What to do: Could you set down every record exactly as it appears?

**** Data shown

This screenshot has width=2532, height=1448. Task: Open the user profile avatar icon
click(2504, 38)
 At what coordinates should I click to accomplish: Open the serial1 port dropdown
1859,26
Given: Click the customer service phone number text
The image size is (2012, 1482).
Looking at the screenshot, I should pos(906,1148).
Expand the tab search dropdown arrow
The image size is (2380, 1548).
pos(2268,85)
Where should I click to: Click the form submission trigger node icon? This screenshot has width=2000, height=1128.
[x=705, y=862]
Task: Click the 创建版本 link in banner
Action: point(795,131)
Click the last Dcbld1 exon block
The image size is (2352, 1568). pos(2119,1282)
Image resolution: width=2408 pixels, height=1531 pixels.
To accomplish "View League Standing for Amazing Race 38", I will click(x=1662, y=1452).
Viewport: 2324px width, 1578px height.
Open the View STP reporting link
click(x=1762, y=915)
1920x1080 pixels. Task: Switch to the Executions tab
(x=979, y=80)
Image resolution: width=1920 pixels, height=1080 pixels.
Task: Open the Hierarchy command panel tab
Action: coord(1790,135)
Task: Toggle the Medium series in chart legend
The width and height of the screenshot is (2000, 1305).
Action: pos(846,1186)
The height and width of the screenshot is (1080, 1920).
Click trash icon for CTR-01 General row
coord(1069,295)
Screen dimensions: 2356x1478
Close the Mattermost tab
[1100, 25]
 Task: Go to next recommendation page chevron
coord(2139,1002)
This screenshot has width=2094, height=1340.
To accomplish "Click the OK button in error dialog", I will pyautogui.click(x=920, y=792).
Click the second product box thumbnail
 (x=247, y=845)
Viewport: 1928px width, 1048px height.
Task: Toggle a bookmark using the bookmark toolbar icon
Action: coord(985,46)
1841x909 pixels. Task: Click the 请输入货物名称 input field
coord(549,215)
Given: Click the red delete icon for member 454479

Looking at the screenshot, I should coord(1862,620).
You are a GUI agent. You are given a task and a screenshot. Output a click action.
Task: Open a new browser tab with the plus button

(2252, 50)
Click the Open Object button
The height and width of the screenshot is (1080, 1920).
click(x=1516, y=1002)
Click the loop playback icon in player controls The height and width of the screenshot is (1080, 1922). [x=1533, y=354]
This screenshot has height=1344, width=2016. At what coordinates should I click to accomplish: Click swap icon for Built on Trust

********

Reply to the exercise:
This screenshot has width=2532, height=1448. Task: Open the user profile avatar icon
click(2504, 38)
 At what coordinates should I click to accomplish: Open the serial1 port dropdown
1859,26
Given: Click the customer service phone number text
The image size is (2012, 1482).
Looking at the screenshot, I should pos(906,1148).
Expand the tab search dropdown arrow
The image size is (2380, 1548).
pos(2268,85)
Where should I click to: Click the form submission trigger node icon? This screenshot has width=2000, height=1128.
[x=705, y=862]
Task: Click the 创建版本 link in banner
Action: point(795,131)
Click the last Dcbld1 exon block
The image size is (2352, 1568). pos(2119,1282)
Image resolution: width=2408 pixels, height=1531 pixels.
To accomplish "View League Standing for Amazing Race 38", I will click(x=1662, y=1452).
Viewport: 2324px width, 1578px height.
Open the View STP reporting link
click(x=1762, y=915)
1920x1080 pixels. Task: Switch to the Executions tab
(x=979, y=80)
Image resolution: width=1920 pixels, height=1080 pixels.
Task: Open the Hierarchy command panel tab
Action: coord(1790,135)
Task: Toggle the Medium series in chart legend
The width and height of the screenshot is (2000, 1305).
Action: pos(846,1186)
The height and width of the screenshot is (1080, 1920).
Click trash icon for CTR-01 General row
coord(1069,295)
Screen dimensions: 2356x1478
Close the Mattermost tab
[1100, 25]
 Task: Go to next recommendation page chevron
coord(2139,1002)
This screenshot has width=2094, height=1340.
To accomplish "Click the OK button in error dialog", I will pyautogui.click(x=920, y=792).
Click the second product box thumbnail
 (x=247, y=845)
Viewport: 1928px width, 1048px height.
Task: Toggle a bookmark using the bookmark toolbar icon
Action: coord(985,46)
1841x909 pixels. Task: Click the 请输入货物名称 input field
coord(549,215)
Given: Click the red delete icon for member 454479

Looking at the screenshot, I should coord(1862,620).
You are a GUI agent. You are given a task and a screenshot. Output a click action.
Task: Open a new browser tab with the plus button

(2252, 50)
Click the Open Object button
The height and width of the screenshot is (1080, 1920).
click(x=1516, y=1002)
Click the loop playback icon in player controls The height and width of the screenshot is (1080, 1922). [x=1533, y=354]
This screenshot has height=1344, width=2016. At what coordinates should I click to accomplish: Click swap icon for Built on Trust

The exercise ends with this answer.